- Exercise instructions -
Copy the listing below verbatim, from its start through the line that contains "The width and", and leave out the pictures.

- Recorded data -
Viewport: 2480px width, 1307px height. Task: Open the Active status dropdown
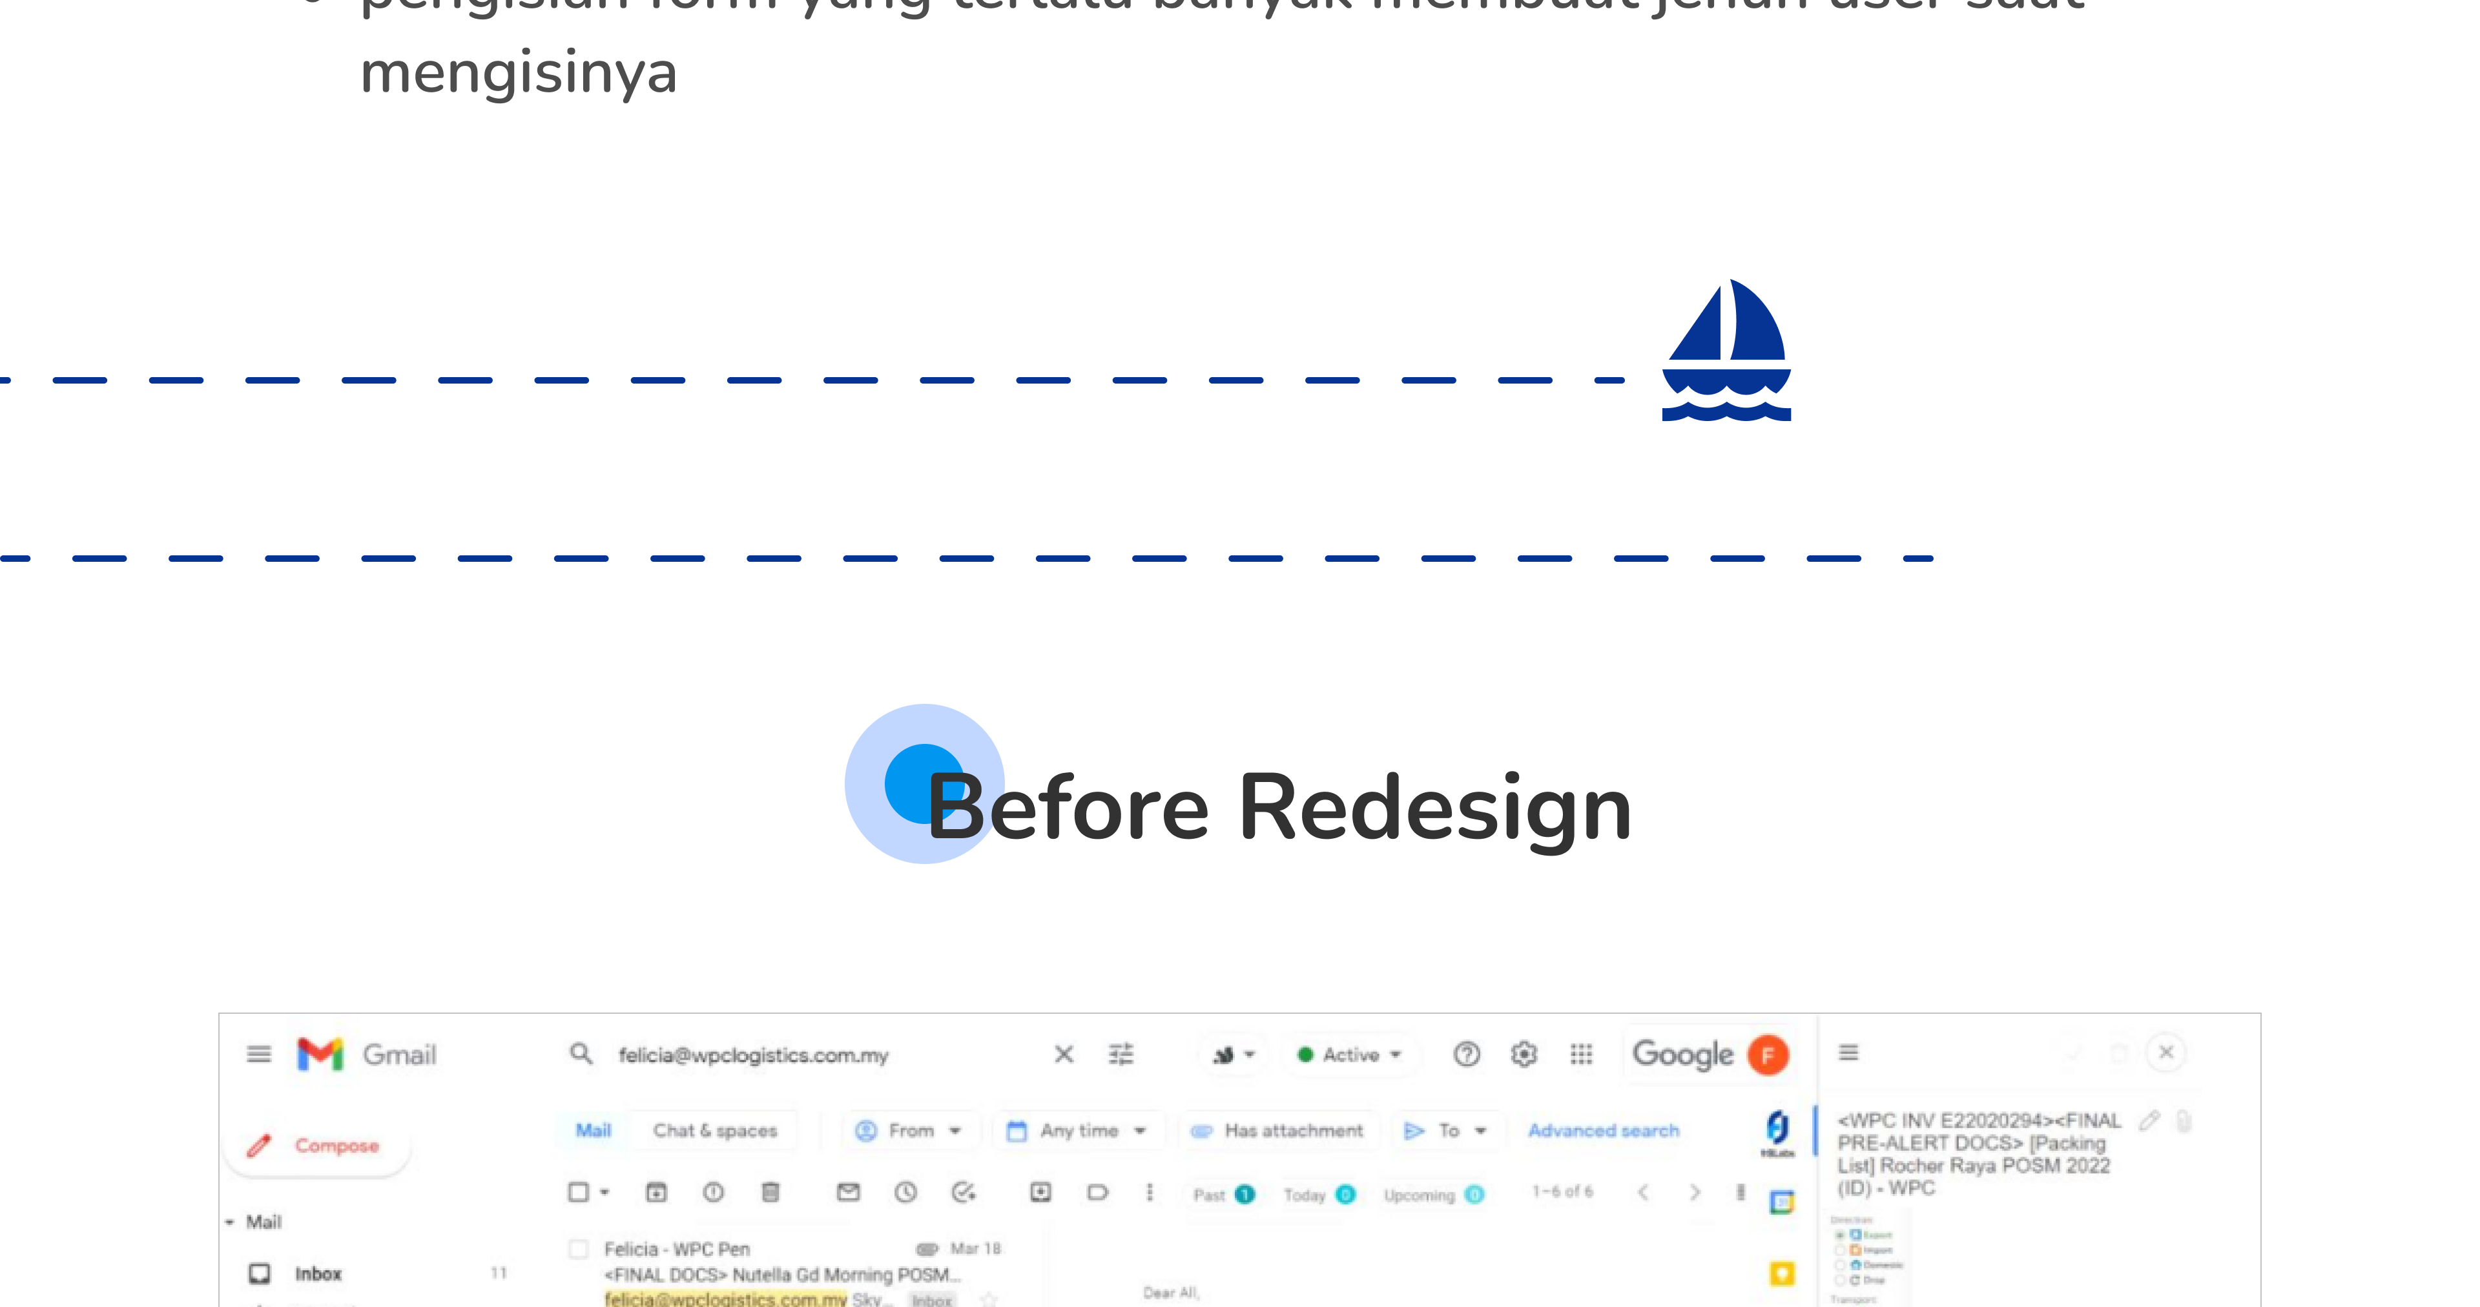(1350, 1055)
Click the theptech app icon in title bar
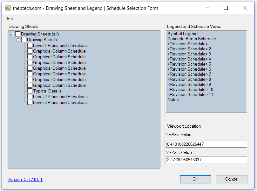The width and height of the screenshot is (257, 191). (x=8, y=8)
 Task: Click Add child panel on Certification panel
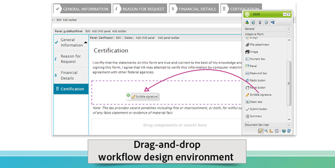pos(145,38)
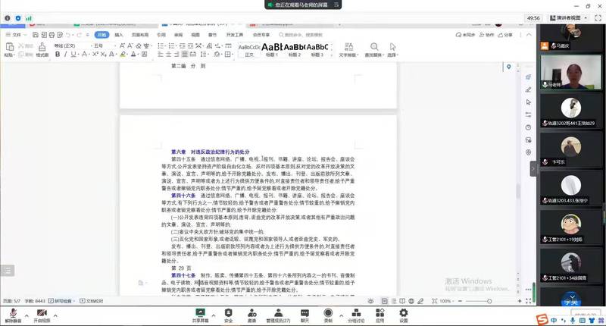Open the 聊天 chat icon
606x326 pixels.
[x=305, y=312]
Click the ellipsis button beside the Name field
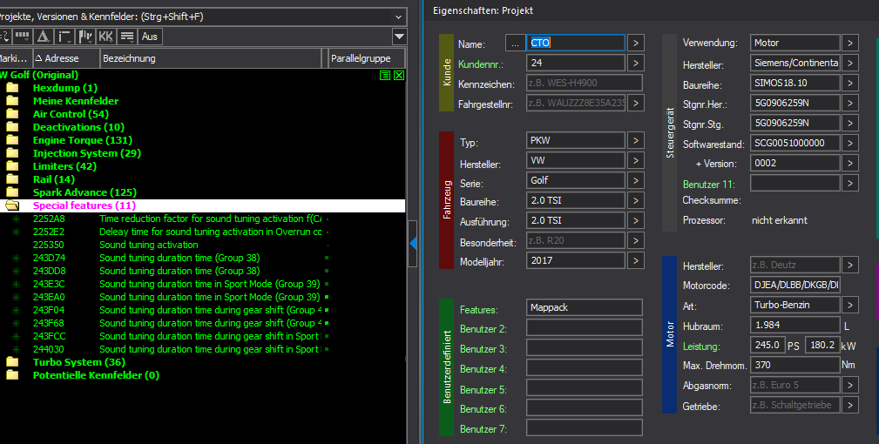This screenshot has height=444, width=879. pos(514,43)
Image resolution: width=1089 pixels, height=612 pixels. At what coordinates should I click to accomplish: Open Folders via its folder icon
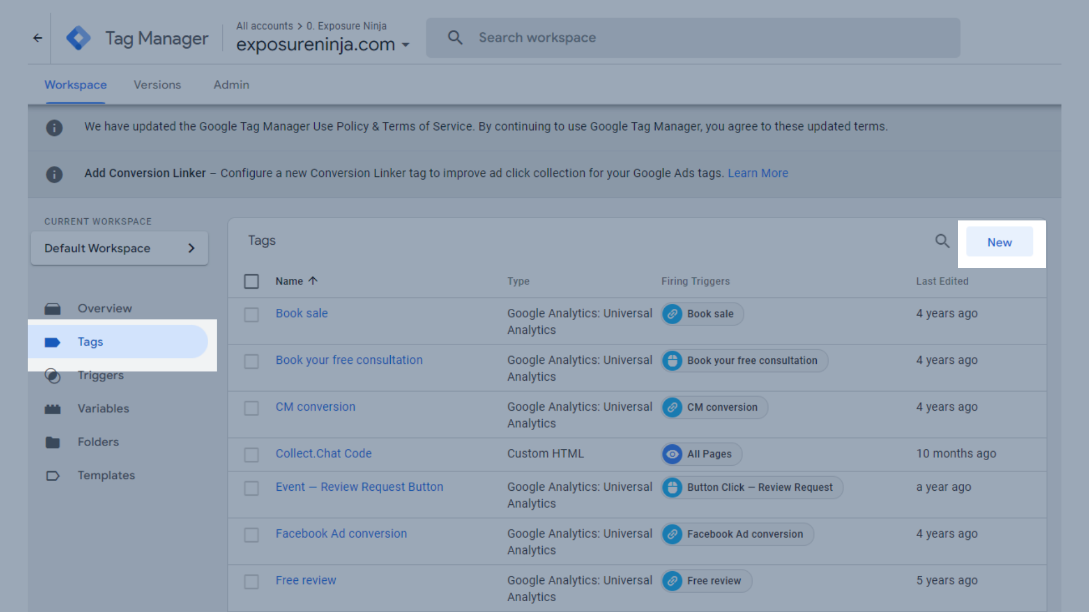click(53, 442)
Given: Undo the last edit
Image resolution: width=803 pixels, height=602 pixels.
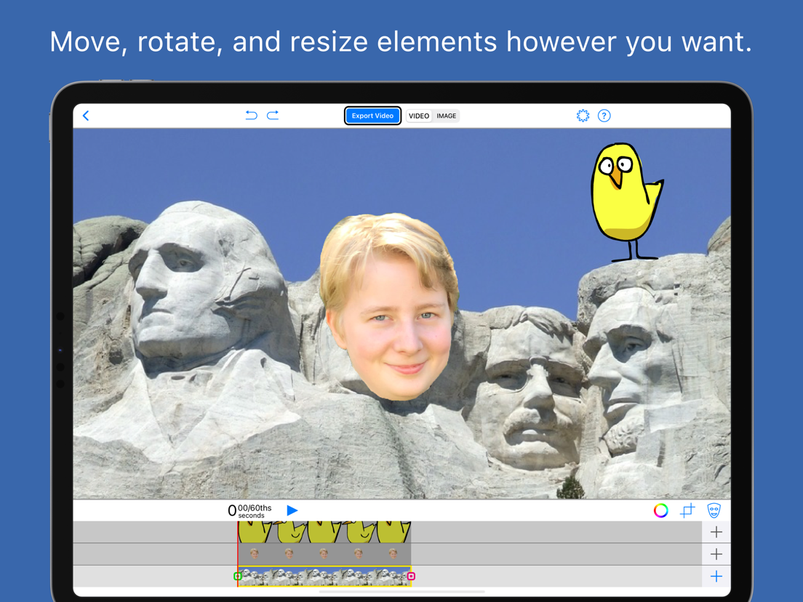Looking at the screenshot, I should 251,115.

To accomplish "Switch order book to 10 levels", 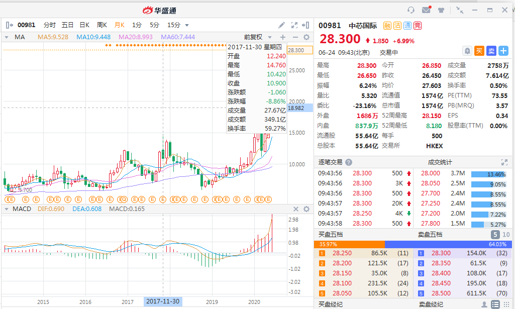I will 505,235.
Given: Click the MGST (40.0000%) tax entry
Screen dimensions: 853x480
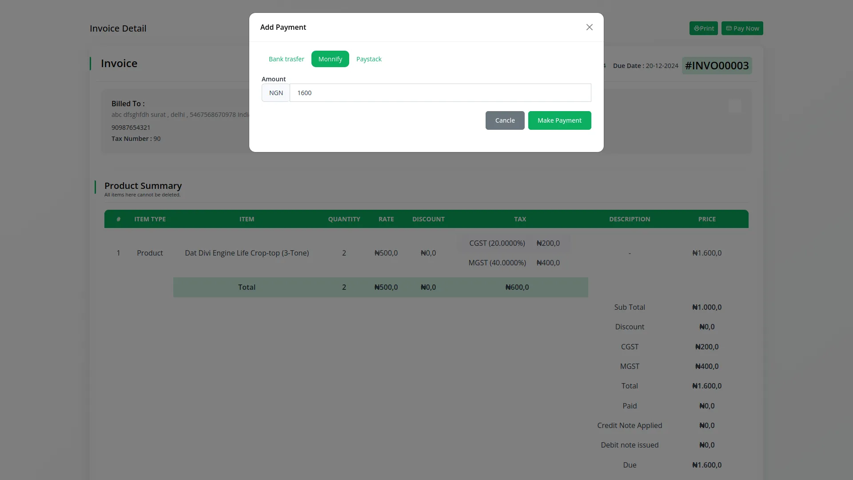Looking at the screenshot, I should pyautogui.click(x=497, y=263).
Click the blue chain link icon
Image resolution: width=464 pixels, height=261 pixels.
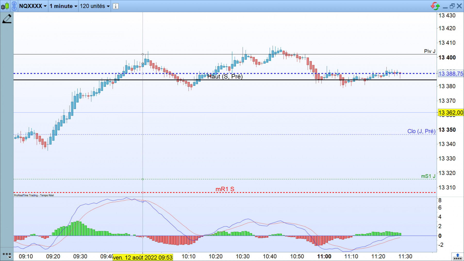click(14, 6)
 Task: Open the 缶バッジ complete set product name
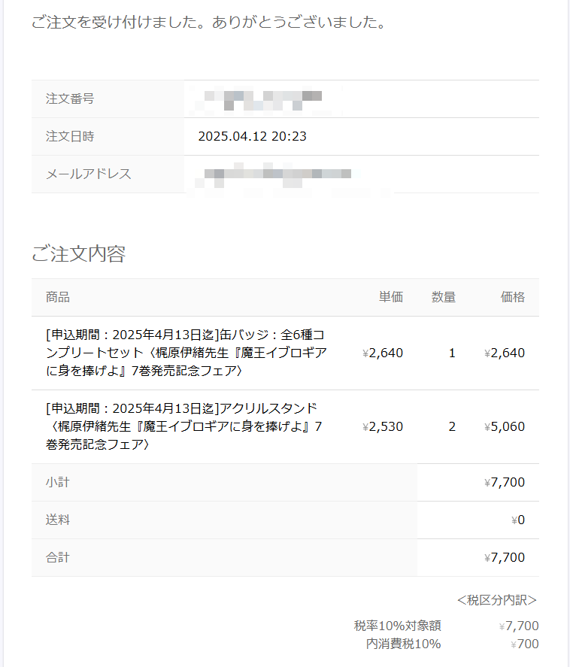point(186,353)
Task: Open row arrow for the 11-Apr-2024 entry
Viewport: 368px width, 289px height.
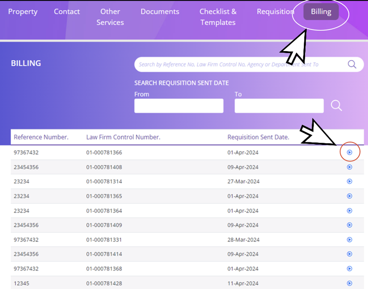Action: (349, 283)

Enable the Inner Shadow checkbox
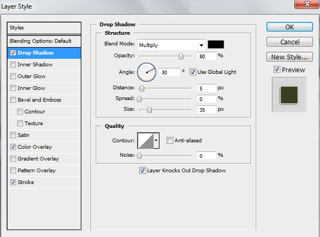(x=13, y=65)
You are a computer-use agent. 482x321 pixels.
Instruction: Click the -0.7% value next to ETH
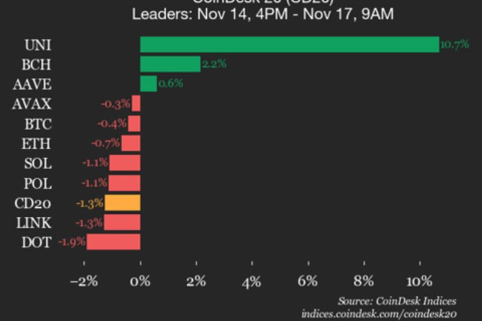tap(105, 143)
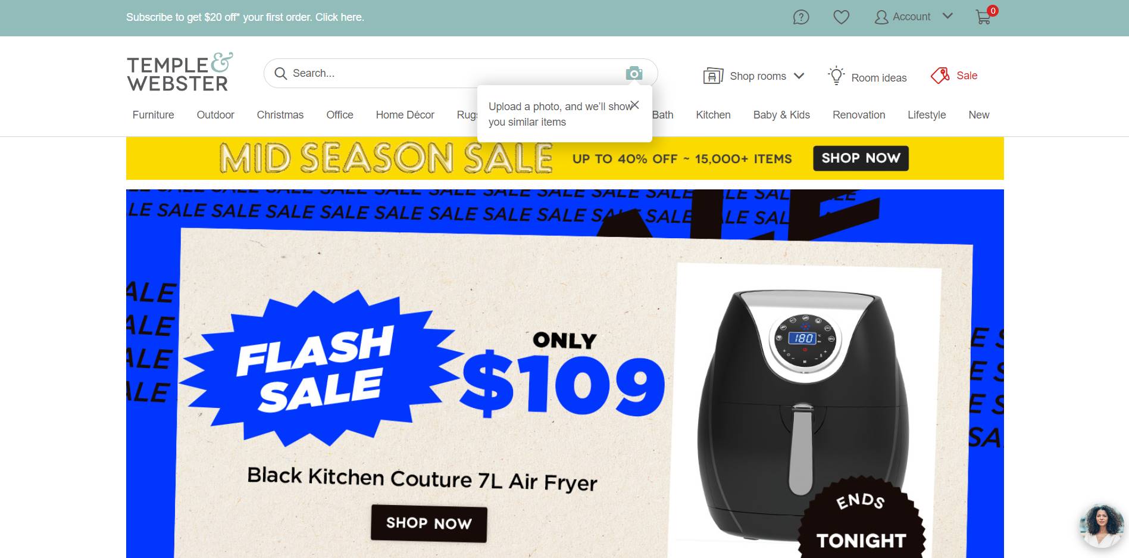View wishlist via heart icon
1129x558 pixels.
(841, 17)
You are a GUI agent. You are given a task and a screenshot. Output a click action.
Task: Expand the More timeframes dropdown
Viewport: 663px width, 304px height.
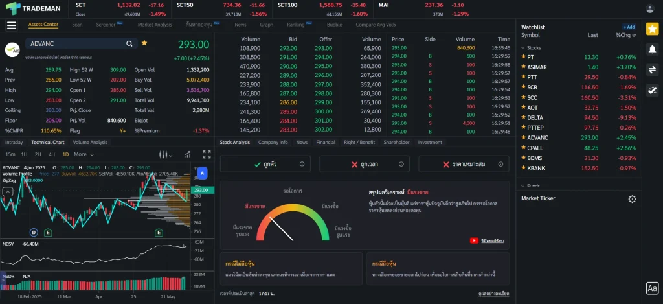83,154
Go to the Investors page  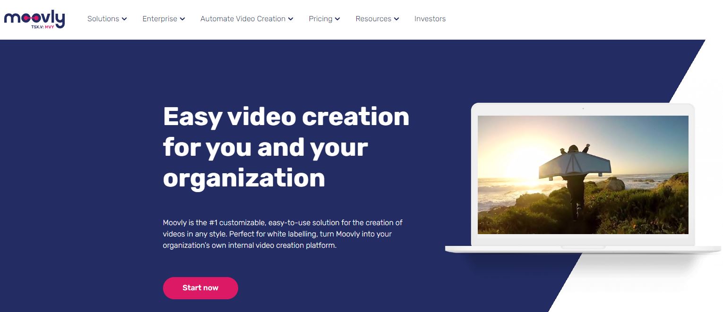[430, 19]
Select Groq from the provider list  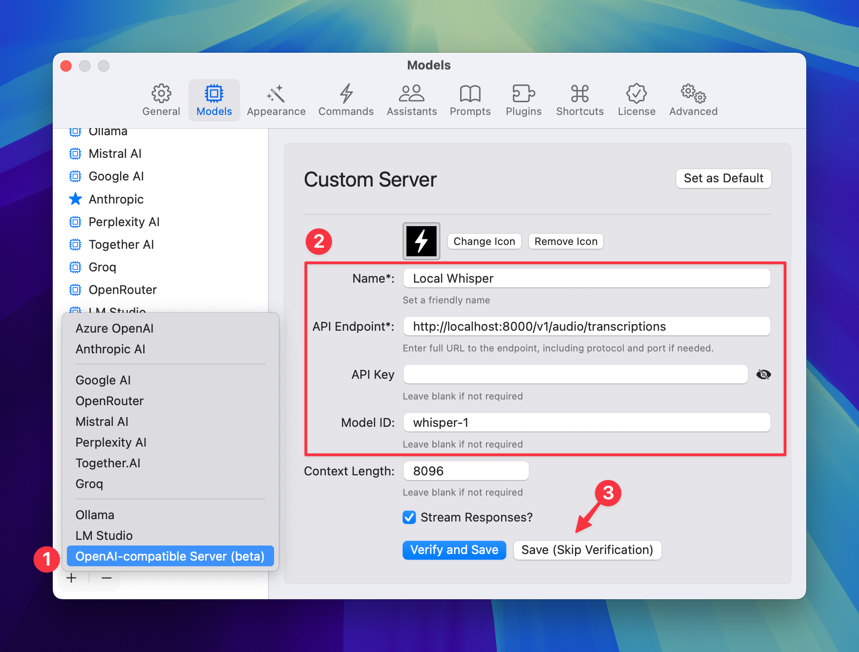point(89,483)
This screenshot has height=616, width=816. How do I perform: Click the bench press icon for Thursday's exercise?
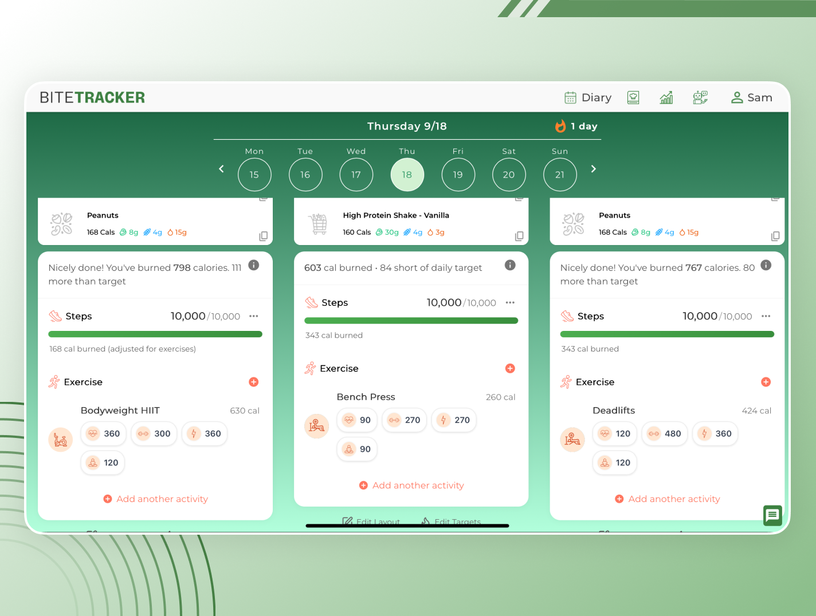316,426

- Reply to the exercise -
Viewport: 2480px width, 1307px height. Task: Open the Active status dropdown
(1350, 1055)
Click the theptech app icon in title bar
The width and height of the screenshot is (257, 191). (x=8, y=8)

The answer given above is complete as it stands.